SUPPLIED INFORMATION:
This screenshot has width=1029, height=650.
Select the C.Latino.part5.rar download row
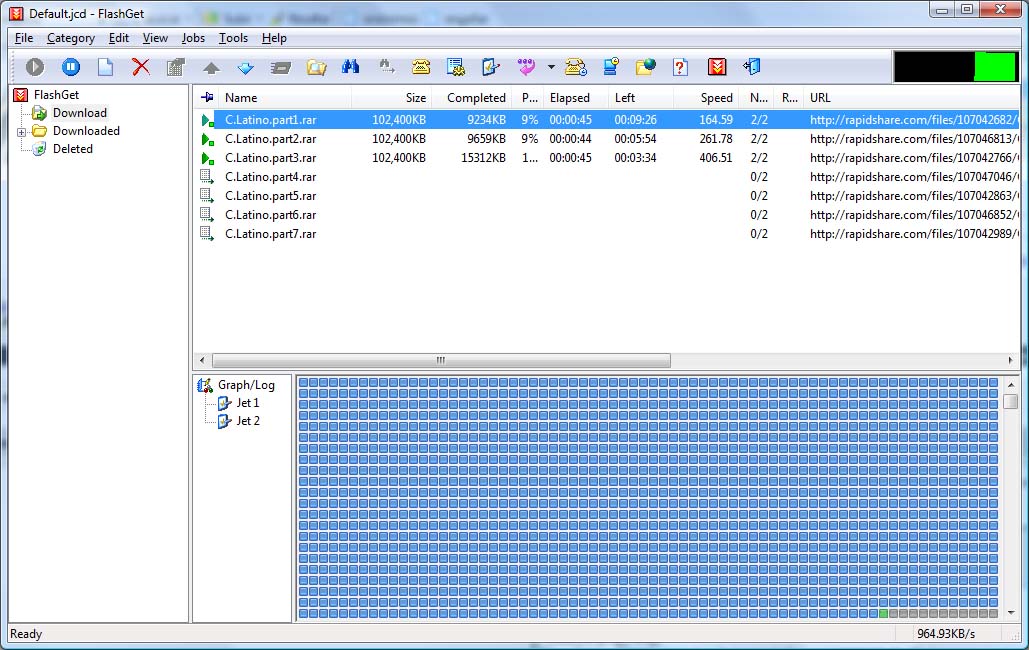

* * *

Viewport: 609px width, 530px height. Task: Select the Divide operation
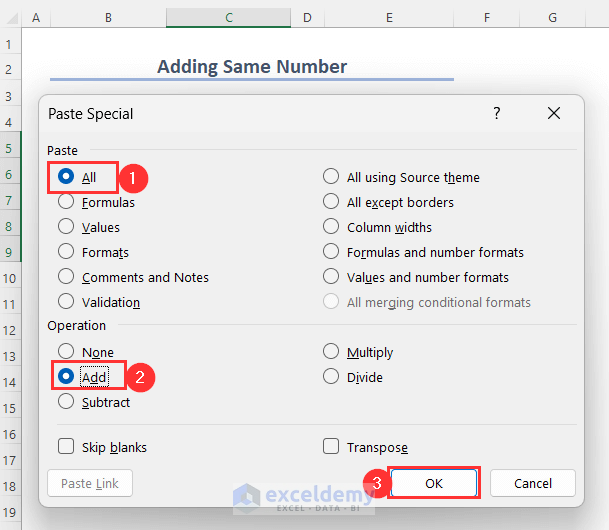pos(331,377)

---

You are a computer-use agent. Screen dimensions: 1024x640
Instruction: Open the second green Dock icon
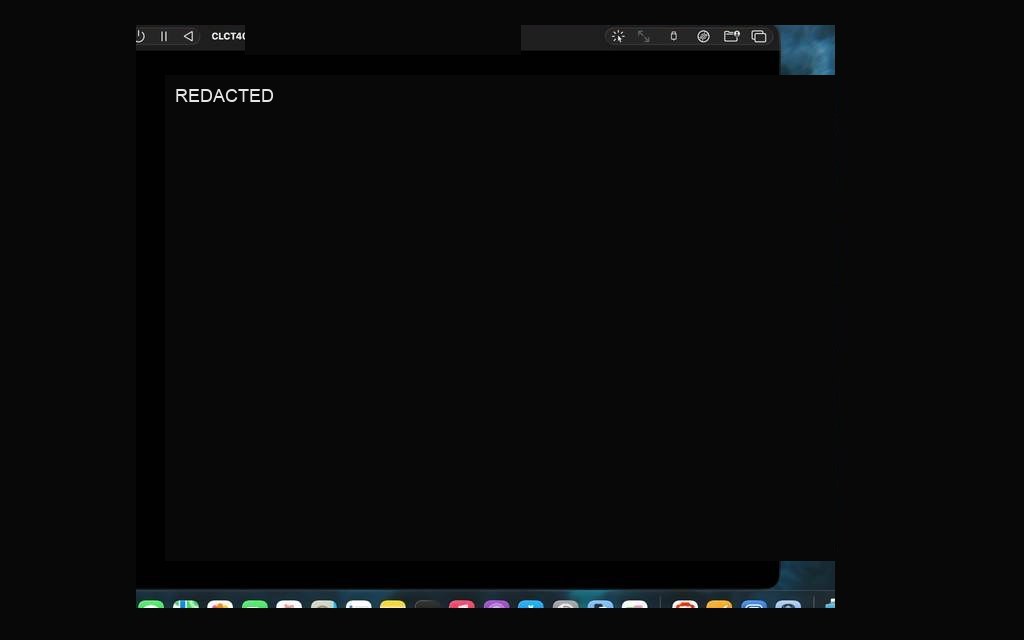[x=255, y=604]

BRIEF: Count the lines in the data above that contain the word "Select", and give only the number.

CORRECT RESULT: 2